§ Source document:
▼

# Henckels 5 Star Santoku vs Wusthof Ikon



## SweatChop (Dec 24, 2018)

Hello all, this is my first post, so go easy  I'm an enthusiastic home cook in Scotland with no real training, other than reading and YT videos.

I mainly use a Henckels 5 Star 7" santoku (https://www.zwilling.com/us/zwillin...ntoku---visual-imperfections/30048-180-5.html - this one). I like it, including the handle shape and light weight/balance, but it doesn't really hold an edge all that well.

I was almost tempted to try Dalstrong or Zelite but, after doing a bit of reading, I was put off by their apparent quality control issues (which I should have expected with their spec vs price). I'm itching for a new knife, but I'm a little stuck. I know santokus aren't very popular on here, mostly because people seem to feel that a cook's knife is more productive. My knife skills are probably mediocre, I suppose, and I find the 10" cook's knife I've got to be a little unwieldy. Food also sticks to it a fair bit more than the hollow santoku. Having said that, the cook's knife is of low-to-middling quality and I feel I should suspend judgement of other such knives of better quality.

▲

§ Exercise set:
1. From the knife comparison thread, extract the passage from "## SweatChop (Dec" to "and YT videos.", copying it word for word.
2. Lay out the records from the line with "Given: Click the crown badge beside kingb斯" to the end of the records as a Markdown table with the columns No. and Line, numbering each row and leaving out blank lines.

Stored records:
▼

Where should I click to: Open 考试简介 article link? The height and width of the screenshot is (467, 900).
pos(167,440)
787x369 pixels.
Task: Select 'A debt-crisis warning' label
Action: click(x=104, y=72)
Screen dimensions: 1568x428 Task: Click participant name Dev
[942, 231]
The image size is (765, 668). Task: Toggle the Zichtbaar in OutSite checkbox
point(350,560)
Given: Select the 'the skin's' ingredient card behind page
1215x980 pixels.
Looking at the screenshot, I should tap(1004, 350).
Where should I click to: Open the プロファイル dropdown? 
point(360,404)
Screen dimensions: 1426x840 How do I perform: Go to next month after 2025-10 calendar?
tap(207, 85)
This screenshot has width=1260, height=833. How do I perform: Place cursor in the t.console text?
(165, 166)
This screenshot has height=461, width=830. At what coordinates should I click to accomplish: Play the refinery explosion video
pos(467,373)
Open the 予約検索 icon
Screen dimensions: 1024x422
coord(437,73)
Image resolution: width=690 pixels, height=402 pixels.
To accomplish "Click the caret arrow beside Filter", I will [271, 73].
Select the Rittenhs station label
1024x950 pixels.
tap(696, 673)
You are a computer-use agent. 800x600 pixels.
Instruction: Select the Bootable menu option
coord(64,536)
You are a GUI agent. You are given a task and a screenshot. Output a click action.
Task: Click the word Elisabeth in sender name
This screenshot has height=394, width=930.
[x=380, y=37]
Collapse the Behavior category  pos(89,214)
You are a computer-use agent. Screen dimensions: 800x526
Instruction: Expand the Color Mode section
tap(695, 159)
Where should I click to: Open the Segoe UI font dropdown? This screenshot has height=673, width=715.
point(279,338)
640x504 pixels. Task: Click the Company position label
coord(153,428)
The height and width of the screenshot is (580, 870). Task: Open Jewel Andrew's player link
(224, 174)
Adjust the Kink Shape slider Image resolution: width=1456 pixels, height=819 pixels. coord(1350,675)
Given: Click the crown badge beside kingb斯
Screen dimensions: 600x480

▲

§ Solutions for each task:
1.
## SweatChop (Dec 24, 2018)

Hello all, this is my first post, so go easy  I'm an enthusiastic home cook in Scotland with no real training, other than reading and YT videos.

2.
| No. | Line |
|---|---|
| 1 | Given: Click the crown badge beside kingb斯 |
| 2 | Screen dimensions: 600x480 |